What is fact, I have something like this:
In big table ( more than half billion rows) i have something like this
column1 column2
1 0
2 0
3 0
4 40
5 60
In other table i have
column1 column2
1 30
2 20
3 20
This column2 from second table is from big importance to me, I need that data...But how...
I was thinking like:
table1:
load * from table1.
left join (table1)
load column1,
column2 as different_column
from table2;
From this I will get a new column, but I would have data. I need it in this table1, because this table1 is connected to other data that I need.
Jasmina
Have you looked at using ApplyMap? Here is an article by Henric Cronström explaining why it is better than joining if you just want to get a single value from a table.
Hope this helps.
Regards,
Mauritz
Since there was same column, Simply do concatenate on both
Load column1, column2 From T1:
Concatenate
Load column1, column2 From T2:
Or, you can define using ApplyMap concept
If I use concatenate and get this:
column1 column2 column3 column4
1 0 A B
2 0 A B
3 0 A B
1 20 null null
2 30 null null
3 20 null null
then how can i make table:
column1 column2 column3 column4
1 20 A B
2 30 A B
3 20 A B
Jasmina
p.s. now I will look applying map
You will get the requested table iIf column1 is a unique key then having:
1) column1 as a dimension
2) column2 as a measure with the expression Sum(column2)
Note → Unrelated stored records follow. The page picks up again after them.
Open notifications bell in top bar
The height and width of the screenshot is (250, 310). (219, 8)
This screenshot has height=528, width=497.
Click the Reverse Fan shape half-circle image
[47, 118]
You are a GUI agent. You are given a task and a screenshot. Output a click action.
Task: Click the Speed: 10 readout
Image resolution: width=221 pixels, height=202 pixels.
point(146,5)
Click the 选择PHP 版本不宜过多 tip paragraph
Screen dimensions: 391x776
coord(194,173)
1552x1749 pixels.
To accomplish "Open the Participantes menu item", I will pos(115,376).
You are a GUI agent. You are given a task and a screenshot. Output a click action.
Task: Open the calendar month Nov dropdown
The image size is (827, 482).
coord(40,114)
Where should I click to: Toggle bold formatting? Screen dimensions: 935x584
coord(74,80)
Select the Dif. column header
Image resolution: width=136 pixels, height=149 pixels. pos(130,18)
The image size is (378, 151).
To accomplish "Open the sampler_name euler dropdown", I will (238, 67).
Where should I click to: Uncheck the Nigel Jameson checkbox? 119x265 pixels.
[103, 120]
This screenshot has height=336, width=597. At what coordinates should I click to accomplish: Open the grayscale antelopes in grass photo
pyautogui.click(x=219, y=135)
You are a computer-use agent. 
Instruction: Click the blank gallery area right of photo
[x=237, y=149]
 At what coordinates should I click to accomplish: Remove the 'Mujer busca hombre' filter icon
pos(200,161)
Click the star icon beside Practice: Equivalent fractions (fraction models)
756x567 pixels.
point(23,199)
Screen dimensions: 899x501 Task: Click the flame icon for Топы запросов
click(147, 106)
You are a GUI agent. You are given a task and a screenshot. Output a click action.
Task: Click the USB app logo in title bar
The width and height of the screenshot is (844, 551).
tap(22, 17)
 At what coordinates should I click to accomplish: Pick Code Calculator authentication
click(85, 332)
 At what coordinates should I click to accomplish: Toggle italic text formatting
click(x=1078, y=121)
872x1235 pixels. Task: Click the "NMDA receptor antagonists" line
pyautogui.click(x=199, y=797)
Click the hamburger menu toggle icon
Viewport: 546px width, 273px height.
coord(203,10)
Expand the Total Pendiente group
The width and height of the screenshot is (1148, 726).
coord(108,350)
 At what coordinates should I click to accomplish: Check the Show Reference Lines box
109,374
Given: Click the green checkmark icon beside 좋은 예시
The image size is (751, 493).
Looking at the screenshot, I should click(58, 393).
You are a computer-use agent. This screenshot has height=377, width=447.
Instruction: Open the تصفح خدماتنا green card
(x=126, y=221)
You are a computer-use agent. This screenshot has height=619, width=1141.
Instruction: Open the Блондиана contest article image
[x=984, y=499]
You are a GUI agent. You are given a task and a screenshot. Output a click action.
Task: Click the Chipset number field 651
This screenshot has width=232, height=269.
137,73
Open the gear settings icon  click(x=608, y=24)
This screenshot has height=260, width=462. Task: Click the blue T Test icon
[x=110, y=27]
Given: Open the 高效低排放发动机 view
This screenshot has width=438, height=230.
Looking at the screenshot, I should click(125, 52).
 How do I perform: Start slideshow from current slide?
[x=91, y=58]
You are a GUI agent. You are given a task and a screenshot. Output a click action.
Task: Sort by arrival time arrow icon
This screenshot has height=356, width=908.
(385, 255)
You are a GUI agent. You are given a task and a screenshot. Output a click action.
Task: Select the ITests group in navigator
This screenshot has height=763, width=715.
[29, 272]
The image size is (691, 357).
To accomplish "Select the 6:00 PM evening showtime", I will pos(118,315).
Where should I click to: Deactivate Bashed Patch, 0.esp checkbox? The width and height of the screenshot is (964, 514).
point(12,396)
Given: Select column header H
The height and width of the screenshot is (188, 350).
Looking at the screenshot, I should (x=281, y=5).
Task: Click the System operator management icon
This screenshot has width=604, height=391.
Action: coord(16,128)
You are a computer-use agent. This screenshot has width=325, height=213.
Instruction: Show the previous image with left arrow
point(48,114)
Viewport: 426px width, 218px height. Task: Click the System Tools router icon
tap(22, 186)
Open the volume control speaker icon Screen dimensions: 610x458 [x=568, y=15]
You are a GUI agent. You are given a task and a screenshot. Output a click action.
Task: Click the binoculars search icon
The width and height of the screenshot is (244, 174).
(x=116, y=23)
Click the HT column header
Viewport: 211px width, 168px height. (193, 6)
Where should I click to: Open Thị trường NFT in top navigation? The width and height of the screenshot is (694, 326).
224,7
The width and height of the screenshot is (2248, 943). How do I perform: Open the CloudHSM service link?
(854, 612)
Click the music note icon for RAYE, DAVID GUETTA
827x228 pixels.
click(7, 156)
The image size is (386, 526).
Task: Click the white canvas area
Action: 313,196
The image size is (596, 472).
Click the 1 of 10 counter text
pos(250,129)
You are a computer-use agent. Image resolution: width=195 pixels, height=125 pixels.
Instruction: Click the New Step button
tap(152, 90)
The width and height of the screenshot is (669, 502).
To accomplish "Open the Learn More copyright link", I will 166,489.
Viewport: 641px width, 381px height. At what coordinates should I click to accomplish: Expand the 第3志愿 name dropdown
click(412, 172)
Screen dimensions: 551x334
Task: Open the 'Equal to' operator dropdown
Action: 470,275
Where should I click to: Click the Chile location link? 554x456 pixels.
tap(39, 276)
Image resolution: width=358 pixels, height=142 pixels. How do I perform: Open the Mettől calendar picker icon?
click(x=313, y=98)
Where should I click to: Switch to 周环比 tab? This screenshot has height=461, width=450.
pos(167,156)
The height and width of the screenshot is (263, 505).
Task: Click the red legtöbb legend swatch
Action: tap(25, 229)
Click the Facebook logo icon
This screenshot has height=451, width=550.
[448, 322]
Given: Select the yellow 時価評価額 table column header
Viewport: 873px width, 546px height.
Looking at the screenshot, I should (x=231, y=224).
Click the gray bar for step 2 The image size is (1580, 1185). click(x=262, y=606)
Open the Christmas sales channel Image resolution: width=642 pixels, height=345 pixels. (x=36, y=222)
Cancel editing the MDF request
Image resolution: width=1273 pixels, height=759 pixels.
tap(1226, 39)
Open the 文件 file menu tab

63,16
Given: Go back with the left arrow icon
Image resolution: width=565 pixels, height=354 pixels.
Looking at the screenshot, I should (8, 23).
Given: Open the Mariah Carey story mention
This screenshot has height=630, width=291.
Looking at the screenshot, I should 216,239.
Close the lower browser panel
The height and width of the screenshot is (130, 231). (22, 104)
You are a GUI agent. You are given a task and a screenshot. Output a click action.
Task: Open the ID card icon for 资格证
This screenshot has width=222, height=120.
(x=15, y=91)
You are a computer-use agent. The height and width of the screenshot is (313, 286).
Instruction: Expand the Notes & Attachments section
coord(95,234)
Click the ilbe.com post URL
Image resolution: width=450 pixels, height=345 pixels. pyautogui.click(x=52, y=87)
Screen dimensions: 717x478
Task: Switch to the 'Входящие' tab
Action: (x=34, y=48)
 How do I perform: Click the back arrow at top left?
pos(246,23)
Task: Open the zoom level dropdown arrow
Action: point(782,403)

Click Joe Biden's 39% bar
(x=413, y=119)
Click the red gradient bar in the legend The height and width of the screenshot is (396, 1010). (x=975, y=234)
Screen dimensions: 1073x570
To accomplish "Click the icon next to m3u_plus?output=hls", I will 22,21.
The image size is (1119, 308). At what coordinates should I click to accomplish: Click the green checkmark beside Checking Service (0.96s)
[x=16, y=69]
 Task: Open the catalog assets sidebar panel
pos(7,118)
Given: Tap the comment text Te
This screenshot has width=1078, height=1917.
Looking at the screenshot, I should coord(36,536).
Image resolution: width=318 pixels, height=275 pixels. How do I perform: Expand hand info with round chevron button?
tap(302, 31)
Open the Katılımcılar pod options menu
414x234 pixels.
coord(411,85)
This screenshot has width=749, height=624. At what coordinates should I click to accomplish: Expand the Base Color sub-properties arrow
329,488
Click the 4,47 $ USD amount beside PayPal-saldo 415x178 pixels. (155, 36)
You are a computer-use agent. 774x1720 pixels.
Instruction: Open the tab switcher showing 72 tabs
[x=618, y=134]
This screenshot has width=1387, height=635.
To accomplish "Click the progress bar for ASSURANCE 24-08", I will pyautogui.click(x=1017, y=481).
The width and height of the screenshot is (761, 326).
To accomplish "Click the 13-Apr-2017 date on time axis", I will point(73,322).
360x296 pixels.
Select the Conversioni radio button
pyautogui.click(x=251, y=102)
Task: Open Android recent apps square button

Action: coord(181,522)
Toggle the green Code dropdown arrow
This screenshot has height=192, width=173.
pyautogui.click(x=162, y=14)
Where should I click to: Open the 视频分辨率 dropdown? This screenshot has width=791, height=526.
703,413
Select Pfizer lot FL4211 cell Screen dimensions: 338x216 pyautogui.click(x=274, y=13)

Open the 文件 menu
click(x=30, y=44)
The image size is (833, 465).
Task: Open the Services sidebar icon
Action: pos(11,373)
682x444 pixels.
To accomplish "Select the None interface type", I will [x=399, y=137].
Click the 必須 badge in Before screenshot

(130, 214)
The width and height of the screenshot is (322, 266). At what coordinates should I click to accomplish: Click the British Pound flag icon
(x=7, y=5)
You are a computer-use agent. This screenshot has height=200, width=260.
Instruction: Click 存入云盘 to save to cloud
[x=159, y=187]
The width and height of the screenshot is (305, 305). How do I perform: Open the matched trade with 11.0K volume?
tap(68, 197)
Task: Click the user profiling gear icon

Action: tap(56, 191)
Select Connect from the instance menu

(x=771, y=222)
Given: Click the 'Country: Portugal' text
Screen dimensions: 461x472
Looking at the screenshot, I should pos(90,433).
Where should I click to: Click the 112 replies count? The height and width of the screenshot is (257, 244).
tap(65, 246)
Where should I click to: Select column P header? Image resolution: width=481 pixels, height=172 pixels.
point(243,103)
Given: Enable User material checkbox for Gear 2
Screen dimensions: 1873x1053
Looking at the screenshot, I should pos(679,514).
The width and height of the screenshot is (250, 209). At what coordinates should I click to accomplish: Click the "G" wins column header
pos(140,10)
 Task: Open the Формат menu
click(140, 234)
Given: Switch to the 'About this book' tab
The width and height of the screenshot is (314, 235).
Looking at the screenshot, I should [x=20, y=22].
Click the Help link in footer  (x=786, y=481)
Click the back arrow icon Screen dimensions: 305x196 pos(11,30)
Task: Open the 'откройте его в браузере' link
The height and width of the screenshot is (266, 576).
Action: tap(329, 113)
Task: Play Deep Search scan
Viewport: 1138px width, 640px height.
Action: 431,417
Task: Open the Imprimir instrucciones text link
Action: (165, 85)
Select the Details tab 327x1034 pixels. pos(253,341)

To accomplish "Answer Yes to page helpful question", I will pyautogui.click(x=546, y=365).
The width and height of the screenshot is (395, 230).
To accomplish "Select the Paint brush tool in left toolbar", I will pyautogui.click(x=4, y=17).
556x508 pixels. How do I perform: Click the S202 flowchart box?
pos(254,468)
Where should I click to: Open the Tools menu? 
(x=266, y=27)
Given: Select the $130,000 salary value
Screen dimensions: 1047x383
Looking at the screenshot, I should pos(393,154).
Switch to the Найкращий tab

3) column3 as a measure with the expression Concat(column3) or Maxstring(column3) or Minstring(column3)
4) Same as for column3 but with column4 instead.
Below should explain the ApplyMap principle.
Table2:
Mapping
LOAD * INLINE [
column1,column2
1,30
2,20
3,20
];
Table1:
LOAD * INLINE [
column1,column2
1,0
2,0
3,0
];
Rename Table Table1 to Temp;
NoConcatenate
Table1:
LOAD
column1,
ApplyMap('Table2', column1, Null()) as column2
Resident Temp;
Drop Table Temp;
In your case you won't have to do the rename and drop as you'll already have the table. You can obviously use logic to only use ApplyMap if the original table didn't have a value, or if it was 0, etc.
Regards,
Mauritz
columns that i present are not measures, just dimensions....so i cannot use sum
Then you can have a preceding LOAD with a GROUP BY clause to contract the table into what you want. It doesnt matter whether the fields are dimensions or not in the load script. What you want to do is get rid of the null values and merge the rows that belong together....
But you might have to do a RESIDENT on the big concatenated table so I don't know if the performance or memory consumption will be good... ApplyMap might work better for you here. You'll have to give it a try.